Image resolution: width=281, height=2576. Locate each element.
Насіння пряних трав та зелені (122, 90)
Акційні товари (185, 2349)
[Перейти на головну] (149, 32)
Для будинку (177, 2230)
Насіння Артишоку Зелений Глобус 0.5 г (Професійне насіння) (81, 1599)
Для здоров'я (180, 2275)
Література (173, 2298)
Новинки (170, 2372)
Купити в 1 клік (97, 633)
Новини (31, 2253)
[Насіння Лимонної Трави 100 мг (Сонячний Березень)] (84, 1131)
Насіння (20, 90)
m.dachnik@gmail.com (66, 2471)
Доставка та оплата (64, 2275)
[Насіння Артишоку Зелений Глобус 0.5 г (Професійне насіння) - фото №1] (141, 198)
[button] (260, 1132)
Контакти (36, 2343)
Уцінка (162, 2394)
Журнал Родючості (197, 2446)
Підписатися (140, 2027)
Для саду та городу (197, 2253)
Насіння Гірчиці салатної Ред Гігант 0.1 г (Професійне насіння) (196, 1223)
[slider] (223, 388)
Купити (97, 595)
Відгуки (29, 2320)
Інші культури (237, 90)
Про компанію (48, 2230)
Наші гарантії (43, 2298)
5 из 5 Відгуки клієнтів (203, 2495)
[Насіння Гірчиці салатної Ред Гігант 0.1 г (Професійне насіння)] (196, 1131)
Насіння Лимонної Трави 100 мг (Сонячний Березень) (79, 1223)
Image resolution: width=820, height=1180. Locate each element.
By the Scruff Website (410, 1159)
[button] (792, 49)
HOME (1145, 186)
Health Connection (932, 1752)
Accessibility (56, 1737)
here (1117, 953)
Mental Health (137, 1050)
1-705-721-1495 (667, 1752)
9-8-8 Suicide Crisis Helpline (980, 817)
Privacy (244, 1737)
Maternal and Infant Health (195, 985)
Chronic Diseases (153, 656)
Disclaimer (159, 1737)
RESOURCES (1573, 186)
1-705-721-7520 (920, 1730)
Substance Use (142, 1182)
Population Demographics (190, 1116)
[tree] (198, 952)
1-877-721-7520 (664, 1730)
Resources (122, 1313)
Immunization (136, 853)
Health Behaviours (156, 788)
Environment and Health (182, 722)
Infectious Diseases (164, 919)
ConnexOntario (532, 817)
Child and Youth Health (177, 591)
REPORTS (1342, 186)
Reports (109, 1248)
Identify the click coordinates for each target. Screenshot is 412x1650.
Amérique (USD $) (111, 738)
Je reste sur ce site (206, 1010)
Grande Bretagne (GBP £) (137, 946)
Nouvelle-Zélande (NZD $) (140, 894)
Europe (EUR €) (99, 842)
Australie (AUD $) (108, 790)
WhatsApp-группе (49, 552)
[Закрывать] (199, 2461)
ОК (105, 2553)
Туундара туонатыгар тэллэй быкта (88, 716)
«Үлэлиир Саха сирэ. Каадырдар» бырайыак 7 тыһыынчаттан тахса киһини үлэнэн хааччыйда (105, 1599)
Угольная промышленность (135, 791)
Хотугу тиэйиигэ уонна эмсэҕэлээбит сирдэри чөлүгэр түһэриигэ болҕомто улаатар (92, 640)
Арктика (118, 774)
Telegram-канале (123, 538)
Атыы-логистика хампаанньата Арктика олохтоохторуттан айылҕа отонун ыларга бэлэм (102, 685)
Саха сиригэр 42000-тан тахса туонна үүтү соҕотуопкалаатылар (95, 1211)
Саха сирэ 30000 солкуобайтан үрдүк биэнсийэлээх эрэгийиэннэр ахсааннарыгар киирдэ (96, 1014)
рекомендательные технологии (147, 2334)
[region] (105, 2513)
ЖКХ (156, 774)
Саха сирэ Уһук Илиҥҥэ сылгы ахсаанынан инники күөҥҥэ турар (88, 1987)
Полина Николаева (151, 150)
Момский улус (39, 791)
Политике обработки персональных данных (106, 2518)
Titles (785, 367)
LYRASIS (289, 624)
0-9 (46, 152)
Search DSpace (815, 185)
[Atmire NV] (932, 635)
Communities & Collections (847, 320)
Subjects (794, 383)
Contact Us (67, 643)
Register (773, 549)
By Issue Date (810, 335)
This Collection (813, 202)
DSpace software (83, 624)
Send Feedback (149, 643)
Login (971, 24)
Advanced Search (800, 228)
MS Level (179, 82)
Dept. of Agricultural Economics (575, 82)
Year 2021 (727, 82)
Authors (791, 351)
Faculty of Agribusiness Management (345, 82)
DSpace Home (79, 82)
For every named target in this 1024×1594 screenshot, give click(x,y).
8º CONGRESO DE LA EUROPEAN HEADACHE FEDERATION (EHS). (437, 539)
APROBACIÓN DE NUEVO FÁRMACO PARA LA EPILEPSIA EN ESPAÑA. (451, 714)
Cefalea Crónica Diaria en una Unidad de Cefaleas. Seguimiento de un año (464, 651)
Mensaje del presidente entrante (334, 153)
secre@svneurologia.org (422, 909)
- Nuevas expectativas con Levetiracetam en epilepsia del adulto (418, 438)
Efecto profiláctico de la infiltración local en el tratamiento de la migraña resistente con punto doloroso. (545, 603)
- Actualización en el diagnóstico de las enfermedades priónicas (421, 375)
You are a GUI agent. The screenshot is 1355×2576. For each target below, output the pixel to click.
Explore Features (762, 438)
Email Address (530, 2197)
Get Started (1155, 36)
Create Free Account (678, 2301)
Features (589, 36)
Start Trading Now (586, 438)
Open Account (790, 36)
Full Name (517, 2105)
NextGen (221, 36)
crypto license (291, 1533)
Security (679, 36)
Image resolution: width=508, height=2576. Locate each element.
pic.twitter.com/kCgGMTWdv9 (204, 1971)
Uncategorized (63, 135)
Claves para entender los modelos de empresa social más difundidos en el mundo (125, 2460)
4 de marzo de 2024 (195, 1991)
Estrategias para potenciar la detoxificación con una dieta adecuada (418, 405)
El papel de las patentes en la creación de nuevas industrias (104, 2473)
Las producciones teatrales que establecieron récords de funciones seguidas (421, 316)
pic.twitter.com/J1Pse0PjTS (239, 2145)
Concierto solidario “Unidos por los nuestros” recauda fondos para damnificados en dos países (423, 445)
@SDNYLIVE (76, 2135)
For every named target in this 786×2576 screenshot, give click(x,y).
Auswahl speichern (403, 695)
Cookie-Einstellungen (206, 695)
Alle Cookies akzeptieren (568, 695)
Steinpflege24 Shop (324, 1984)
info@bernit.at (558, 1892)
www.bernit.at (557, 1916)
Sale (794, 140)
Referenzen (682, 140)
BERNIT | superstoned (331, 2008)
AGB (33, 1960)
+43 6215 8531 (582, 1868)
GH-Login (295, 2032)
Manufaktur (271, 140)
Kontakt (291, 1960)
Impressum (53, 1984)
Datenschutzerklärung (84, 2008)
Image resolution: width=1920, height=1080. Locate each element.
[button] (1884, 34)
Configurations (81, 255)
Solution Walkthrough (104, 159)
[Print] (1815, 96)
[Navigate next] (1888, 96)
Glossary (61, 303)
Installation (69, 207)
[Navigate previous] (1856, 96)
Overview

****************

* REQUIRED WORK *
Beginning with the line containing "9-8-8 Suicide Crisis Helpline (980, 817)" and ending with the line containing "Telegram-канале (123, 538)", extract those lines exactly from the listing above, and only those.

* OUTPUT OF THE EXERCISE *
9-8-8 Suicide Crisis Helpline (980, 817)
Privacy (244, 1737)
Maternal and Infant Health (195, 985)
Chronic Diseases (153, 656)
Disclaimer (159, 1737)
RESOURCES (1573, 186)
1-705-721-7520 (920, 1730)
Substance Use (142, 1182)
Population Demographics (190, 1116)
[tree] (198, 952)
1-877-721-7520 (664, 1730)
Resources (122, 1313)
Immunization (136, 853)
Health Behaviours (156, 788)
Environment and Health (182, 722)
Infectious Diseases (164, 919)
ConnexOntario (532, 817)
Child and Youth Health (177, 591)
REPORTS (1342, 186)
Reports (109, 1248)
Identify the click coordinates for each target. Screenshot is 412x1650.
Amérique (USD $) (111, 738)
Je reste sur ce site (206, 1010)
Grande Bretagne (GBP £) (137, 946)
Nouvelle-Zélande (NZD $) (140, 894)
Europe (EUR €) (99, 842)
Australie (AUD $) (108, 790)
WhatsApp-группе (49, 552)
[Закрывать] (199, 2461)
ОК (105, 2553)
Туундара туонатыгар тэллэй быкта (88, 716)
«Үлэлиир Саха сирэ. Каадырдар» бырайыак 7 тыһыынчаттан тахса киһини үлэнэн хааччыйда (105, 1599)
Угольная промышленность (135, 791)
Хотугу тиэйиигэ уонна эмсэҕэлээбит сирдэри чөлүгэр түһэриигэ болҕомто улаатар (92, 640)
Арктика (118, 774)
Telegram-канале (123, 538)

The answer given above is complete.